Rajendra Gupta
Azure Data Lake Analytics:Job Graph

Writing U-SQL scripts using Visual Studio for Azure Data Lake Analytics

February 11, 2021 by

In the 2nd article of the series for Azure Data Lake Analytics, we will use Visual Studio for writing U-SQL scripts.

Introduction

Azure Data Lake stores the unstructured, structured, and semi-structured data in the Azure cloud infrastructure. You can use Azure portal, Azure Data Factory(ADF), Azure CLI, or various other tools. In the previous article, An overview of Azure Data Lake Analytics and U-SQL, we explored the Azure Data lake Analytics using the U-SQL script.

In this article, we will understand U-SQL scripts and executing them using Visual Studio.

U-SQL scripts execution in the Visual Studio

U-SQL is known as a big data query language, and it combines the syntax similar to t-SQL and the power of C# language. You can extract, transform data in the required format using the scripts. It has few predefined extractors for CSV, Text, TSV for extracting data from these formats. Similarly, it allows you to convert the output to your desired format. It offers big data processing from gigabyte to petabyte scale. You can combine data from Azure Data Lake Storage, Azure SQL DB Azure Blob Storage, Azure SQL Data Warehouse.

You can develop and execute the scripts locally using Visual Studio. Later, you can move your resources to the Azure cloud. This approach allows you to save the cost for Azure resources ( compute and storage) because in the Visual Studio, it does not cost you for the executions.

To use these scripts in the Visual Studio, you should have the Azure Data Lake and Stream Analytics Tools installed.
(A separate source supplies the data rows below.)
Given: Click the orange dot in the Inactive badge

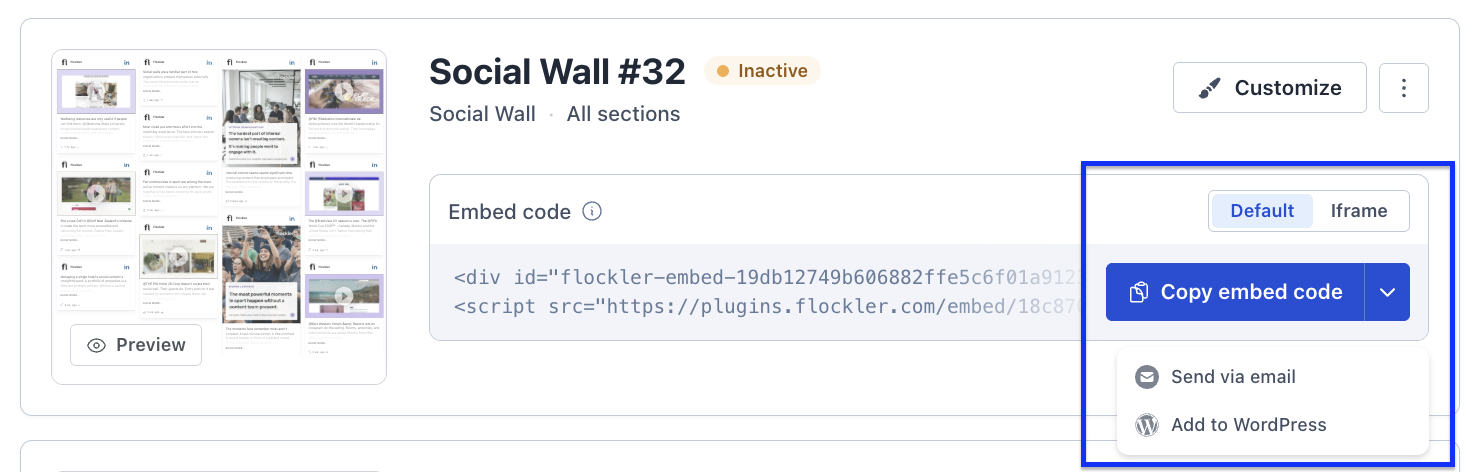Looking at the screenshot, I should 723,71.
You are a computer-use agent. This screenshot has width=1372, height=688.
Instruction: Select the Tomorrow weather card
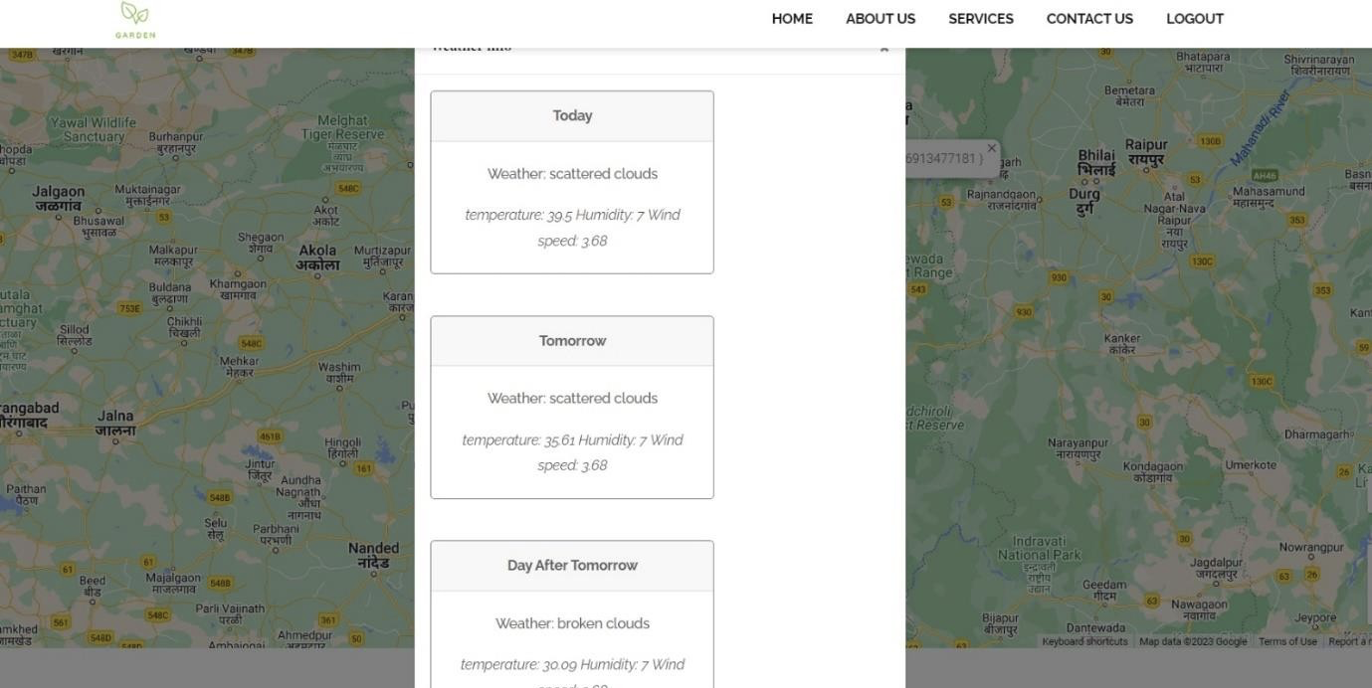pos(572,406)
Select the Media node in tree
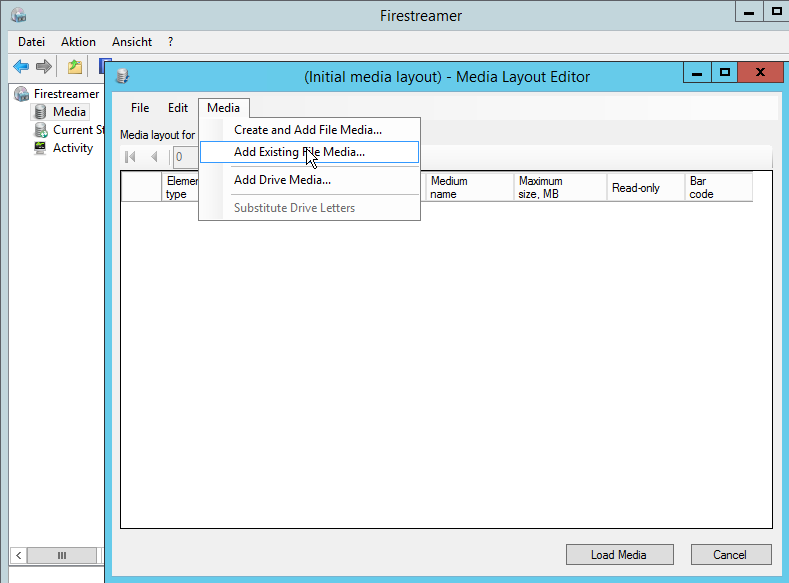Image resolution: width=789 pixels, height=583 pixels. [x=69, y=112]
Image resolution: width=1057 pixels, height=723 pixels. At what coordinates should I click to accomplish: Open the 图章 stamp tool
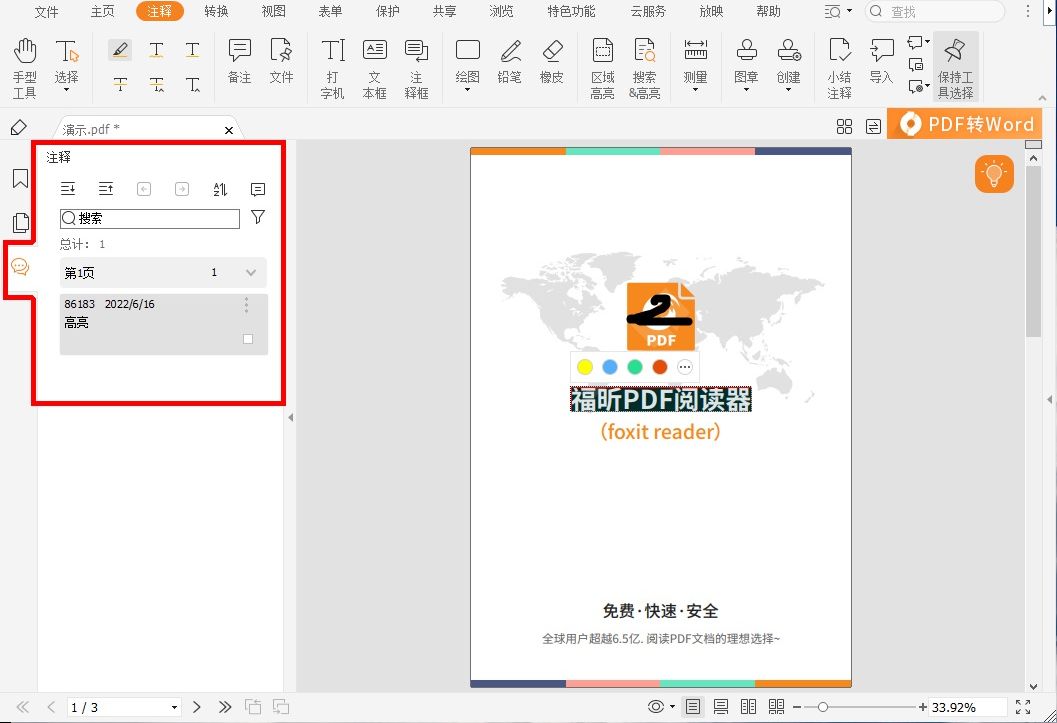click(x=745, y=60)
You can navigate to Visual Studio installer -> Workloads-> Data Storage and processing -> Azure Data lake and Stream Analytics.

Azure Data Lake and Stream Analytics Tools

Launch the Visual Studio 2019 and create a new U-SQL project. You get a few other templates such as Class Library, Unit Test project and sample application as well. We will work with a project template that creates a project with your USQL scripts.

Azure Data Lake Analytics: Create a new USQL project

Specify the Visual Studio project name, location and solution.

Visual Studio project name

It opens the following Script. usql. In the ADLA account ( Azure Data Lake Analytics), it shows a Local-Machine account because we are not connected to the Azure cloud. You get an option to submit the U-SQL for execution in the script itself.

ADLA account

Before we write the script, we need to set the input and output folders path in Visual Studio. Navigate to Tools -> Options -> Azure Data Lake. Here, it shows the default path for Data Root and runtime SDK directory.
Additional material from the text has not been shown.